Il paraît, m'a rétorqué le libraire, que les affiches annonçant la venue de tel ou tel artiste n'attirent pas le monde. Qu'en 20 ans de métier, il a bien eu le temps de le constater. Et il m'a ri au nez. Pourtant, il y avait bien deux affiches collées en vitrines pour les deux personnalités invitées prochainement par une association marseillaise. En particulier un certain Didier Raoult. Donc, ces affiches ne servent à rien ? Bah oui, c'est bien connu, les supports de communication sont inutiles.

« Ah, mais ce n'est pas nous qui les mettons, c'est l'association ! ». Donc l'association place en vitrine et près de la caisse des affiches qui ne servent à rien, et Prado Paradis a bien raison de ne pas annoncer les auteurs invités, on ne sait jamais, au cas où ces derniers vendraient des livres !
Enfin, quelques femmes aigries au faciès malheureux ont râlé en caisse parce que je parlais derrière ma table avec le sacrosaint affublement mal fixé sur mes narines. À ces pauvres âmes prises de bouffées délirantes, je suggère un traitement contre l'anxiété (et aussi de faire plus souvent l'amour).

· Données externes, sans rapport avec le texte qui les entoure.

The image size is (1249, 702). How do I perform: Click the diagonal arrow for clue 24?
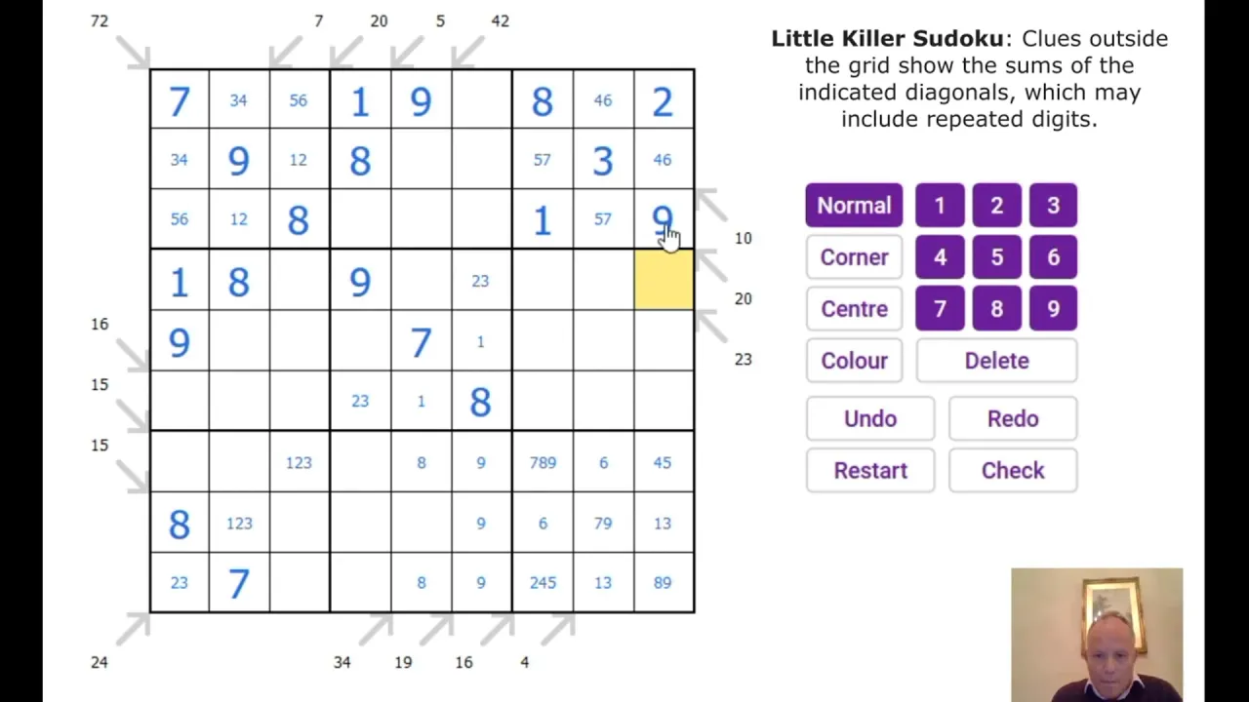point(132,629)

"Grâce à vous, me suis-je entendu dire en conclusion de cette charmante journée, je n'inviterai plus aucun auteur en dédicace". Grâce à moi, donc, chers amis, vous éviterez (peut-être) de perdre votre temps dans cet endroit décevant, où les vendeurs font la gueule et où on traite les auteurs locaux au mieux avec indifférence, au pire comme de la merde.
PS :
Merci aux lecteurs qui m'ont donné la
force de rester sur place, sans vous, je serais
rentrée bien plus tôt chez moi.
Merci à Olivier Micotti pour sa visite à la librairie. J'ai vraiment apprécié le petit café et la bouteille d'eau que tu es allé acheter dans la rue d'en face. Cela m'a réchauffé le cœur. Je remercie aussi ma moitié d'orange... toujours prête à me défendre becs et ongles.
Prochaine dédicace: Cultura Toulon, samedi prochain. Avec la Youtubeuse Léna Situation.